• _SUPPLIED PASSAGE_:

# moving to Fujairah



## Wexy (Aug 23, 2009)

Hi guys, my husband has accepted a job in Fujairah and I am having problems finding any accommodation rental websites. Can anyone recommend one so we can get an idea of costs to rent a flat/house?


----------



## Elphaba (Jan 24, 2008)

Have you tried the Gulf News property website? I suggest you ask the future employer to assist.

Rents in Fujairah have always been cheaper than Dubai as few people want to live there full-time, as it is pretty quiet over there.

Good luck


----------



## Wexy (Aug 23, 2009)

*Fujairah*

Hi, thanks for replying. Have asked future employer for details so can have a look then. We were hoping to have an idea before then. I'll look at the Gulf news website. Thanks again.

• _BRIEF 1_:
In the Fujairah relocation thread, which website does the first reply suggest checking?
• _BRIEF 2_:
Continue the Fujairah relocation thread from the last post shown.

• _EXTRACTED RECORDS_:
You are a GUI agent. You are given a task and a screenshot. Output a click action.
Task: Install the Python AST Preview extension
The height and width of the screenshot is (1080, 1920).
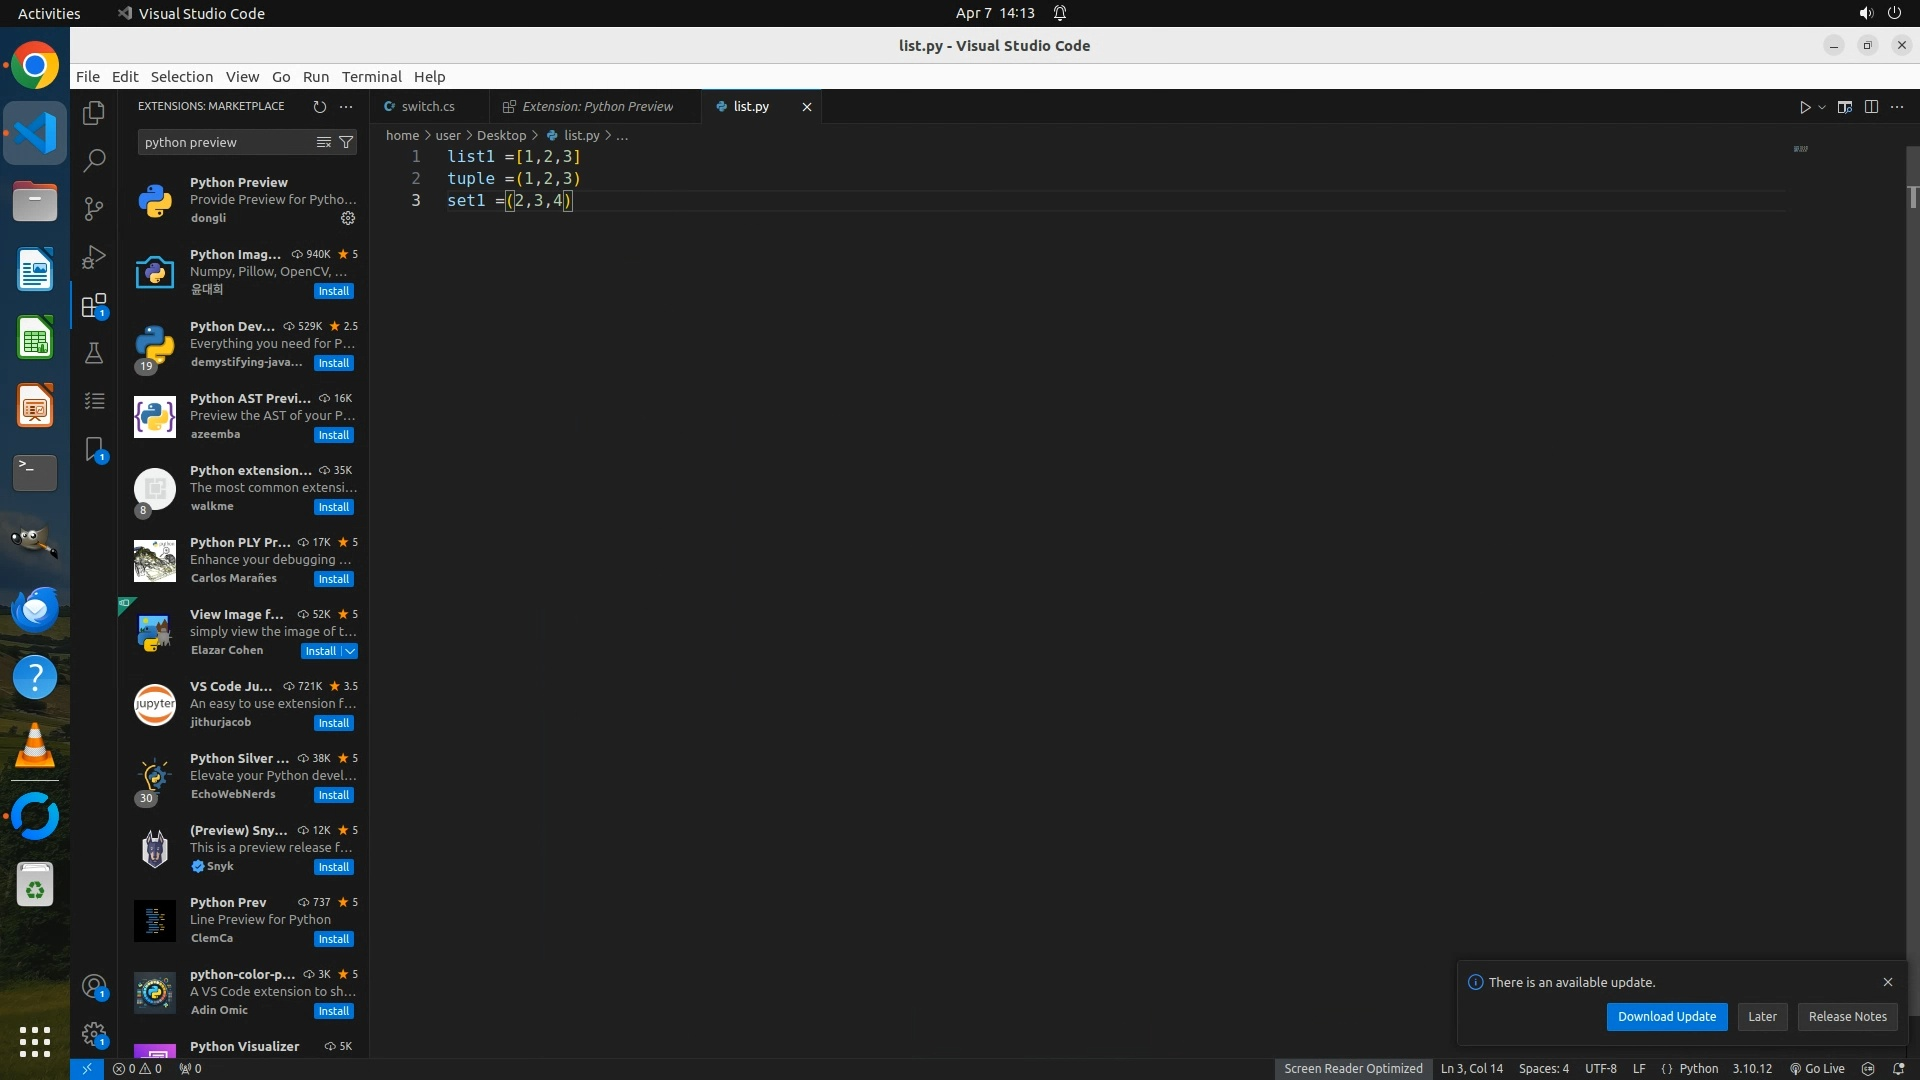click(333, 435)
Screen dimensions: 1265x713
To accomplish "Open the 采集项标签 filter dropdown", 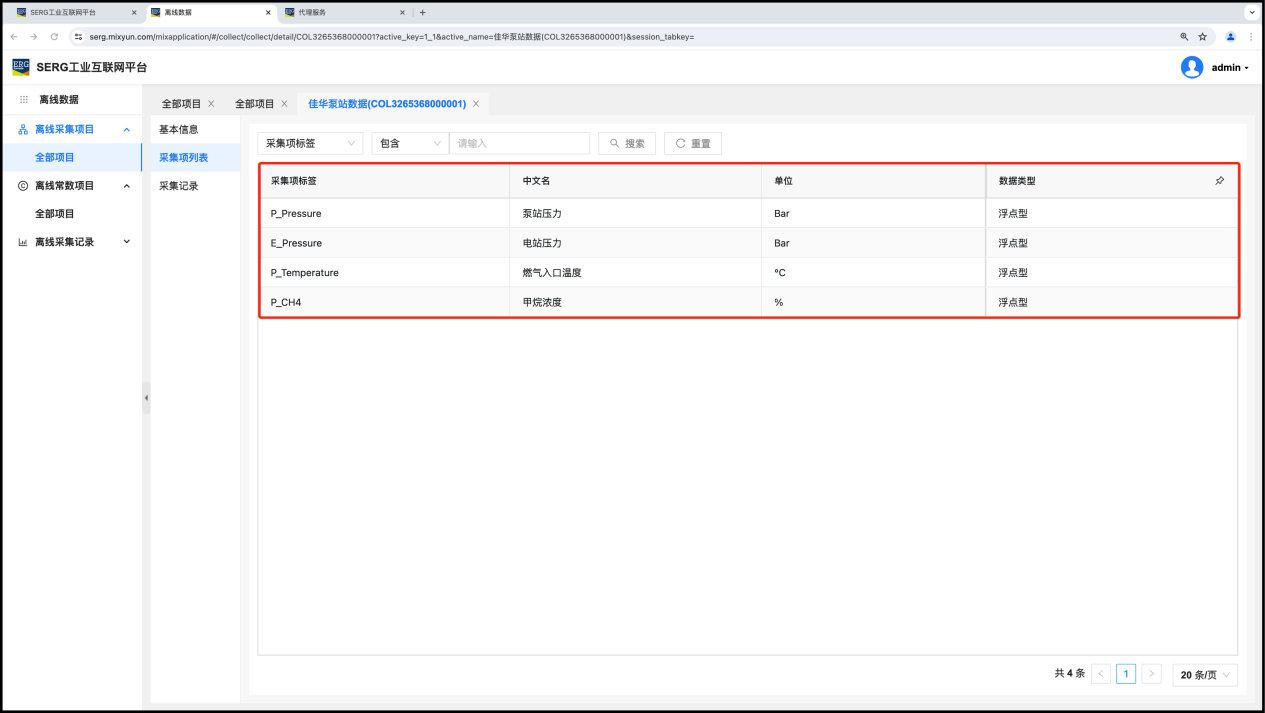I will (310, 144).
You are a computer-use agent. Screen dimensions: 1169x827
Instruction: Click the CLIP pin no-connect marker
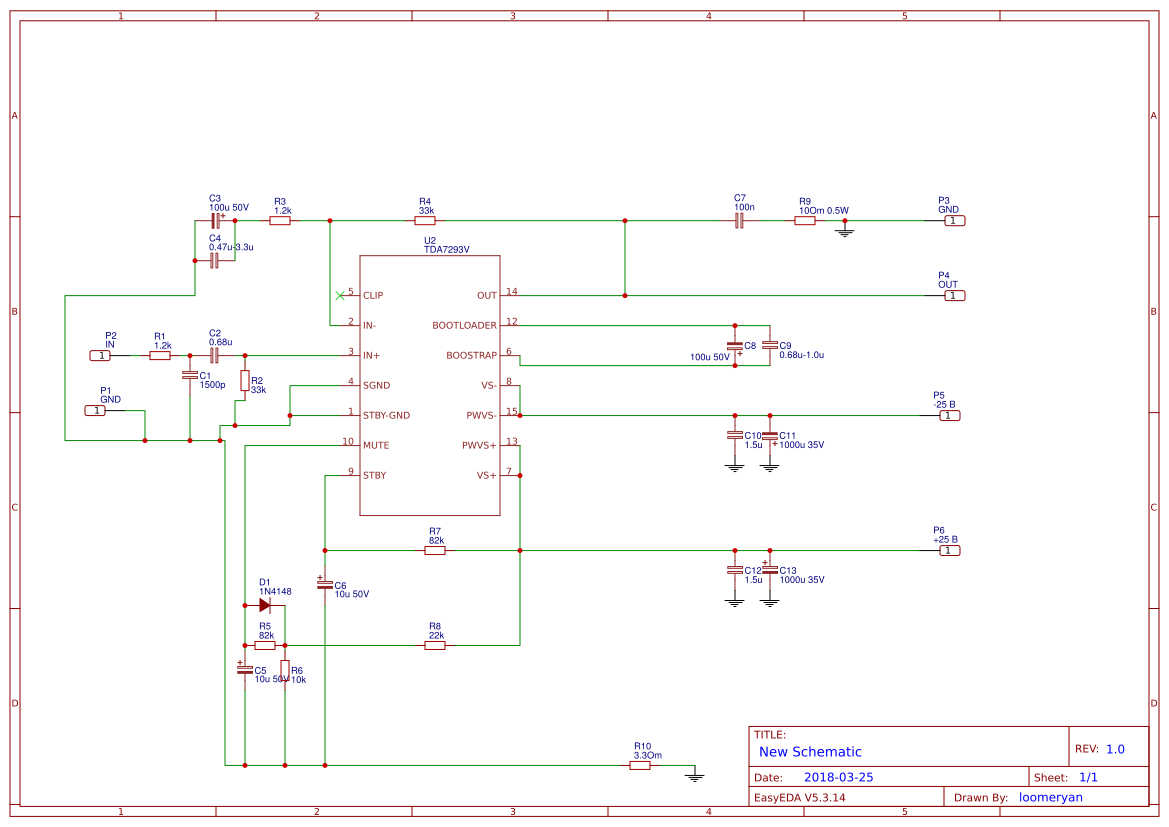(341, 294)
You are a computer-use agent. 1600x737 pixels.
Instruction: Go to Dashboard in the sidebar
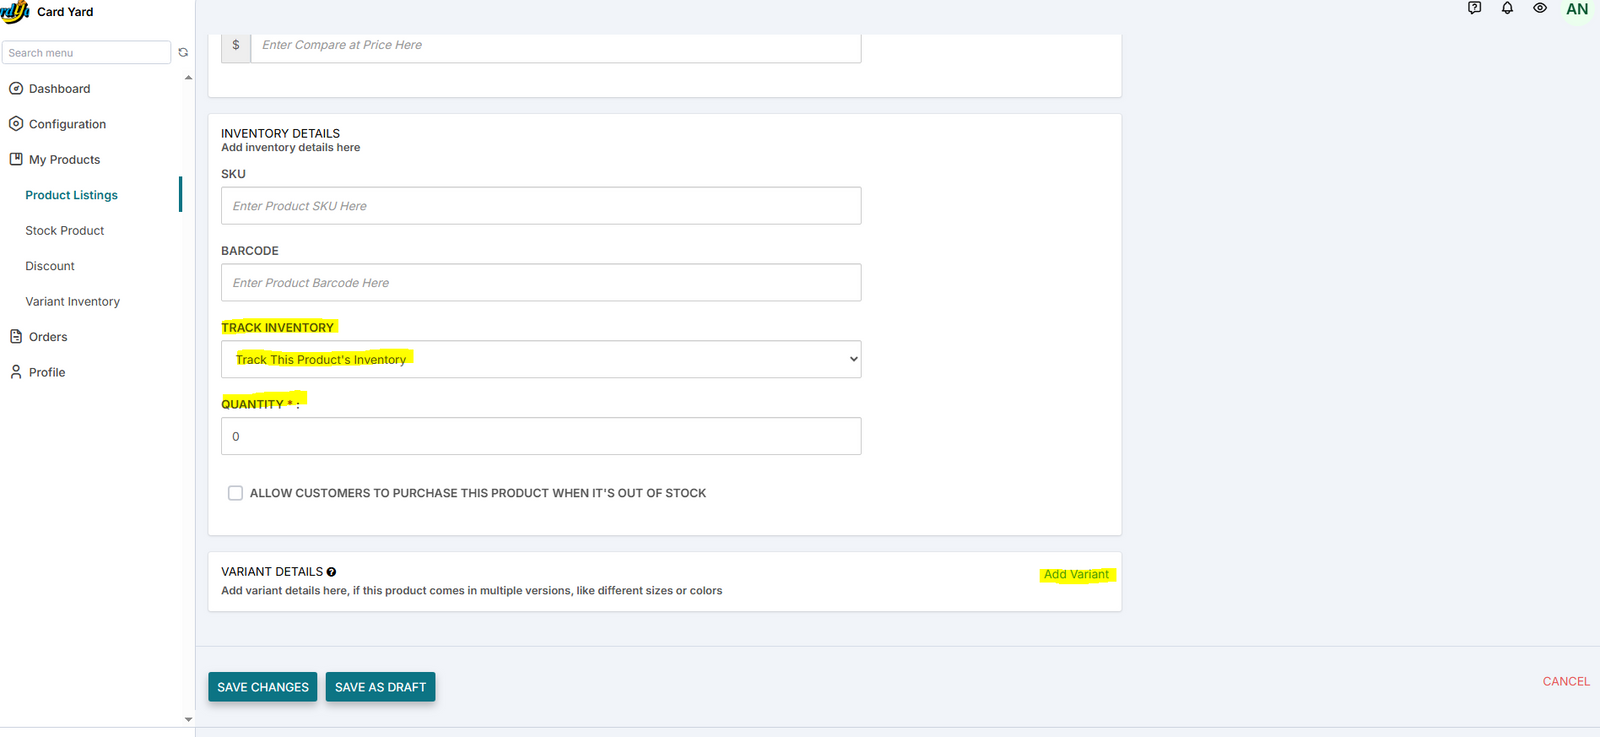tap(59, 89)
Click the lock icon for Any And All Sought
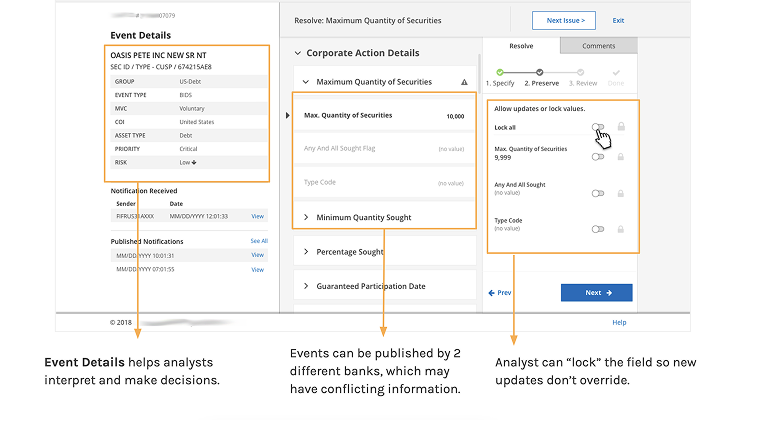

• _RESULT 1_:
The Gulf News property website.

• _RESULT 2_:
Elphaba said:


> Have you tried the Gulf News property website? I suggest you ask the future employer to assist.
> 
> Rents in Fujairah have always been cheaper than Dubai as few people want to live there full-time, as it is pretty quiet over there.
> 
> Good luck


----------



## Andy Capp (Oct 5, 2008)

I like Fuj, but it is a bit quieter than the west coast to say the least, however the weather is better there and it's around 90 mins to the west coast.

Hang around for Suey to come along, she's our blonde-in-fuj and the oracle of all things east!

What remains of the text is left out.